(Extracted entries Opens)

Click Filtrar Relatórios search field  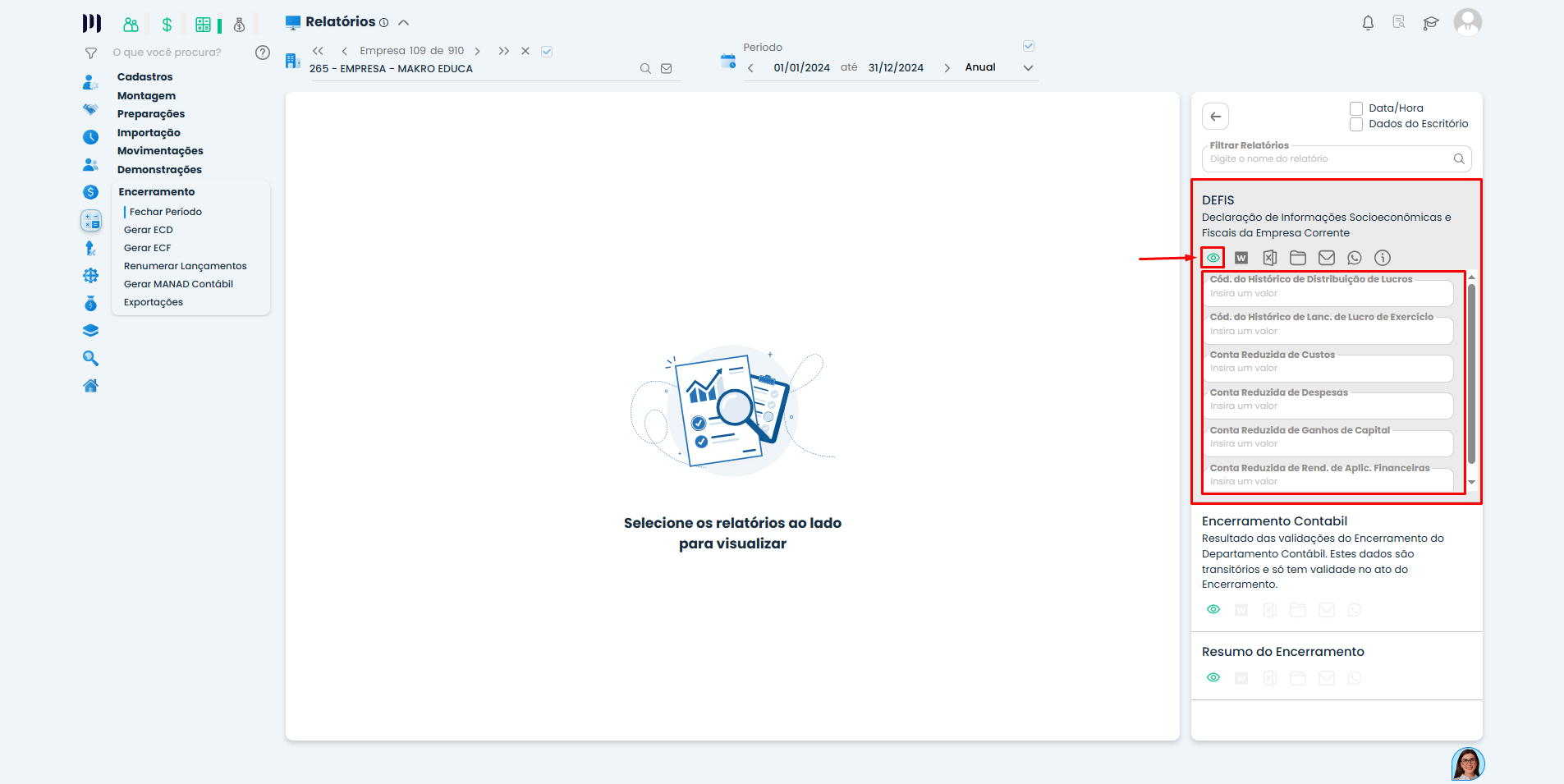click(1328, 159)
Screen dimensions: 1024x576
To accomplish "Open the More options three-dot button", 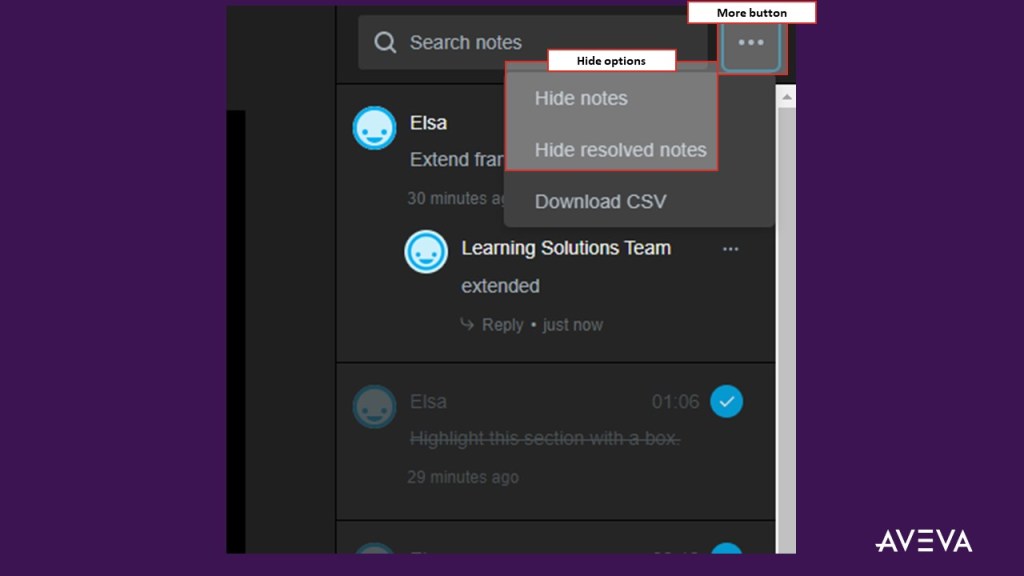I will pyautogui.click(x=750, y=43).
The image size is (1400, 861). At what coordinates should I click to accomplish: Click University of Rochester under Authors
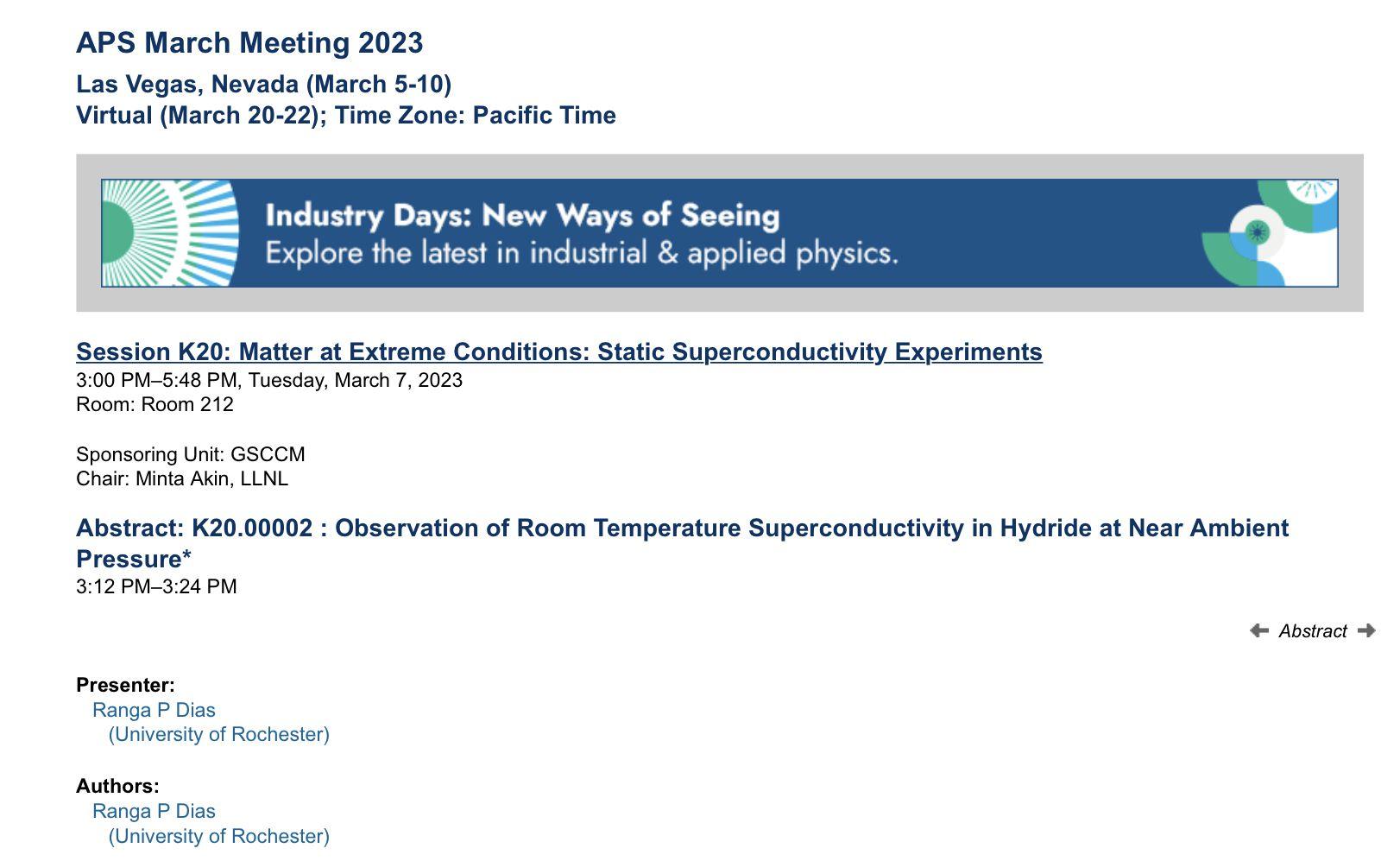218,836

(Extracted entries Closes)

* Exercise objective *
The expected output is an exact copy of the lines from the one with "The image size" to the final line of the entries above, pictures excepted; please include both ends.

* Exercise solution *
The image size is (1400, 861). At what coordinates should I click to accomplish: Click University of Rochester under Authors
218,836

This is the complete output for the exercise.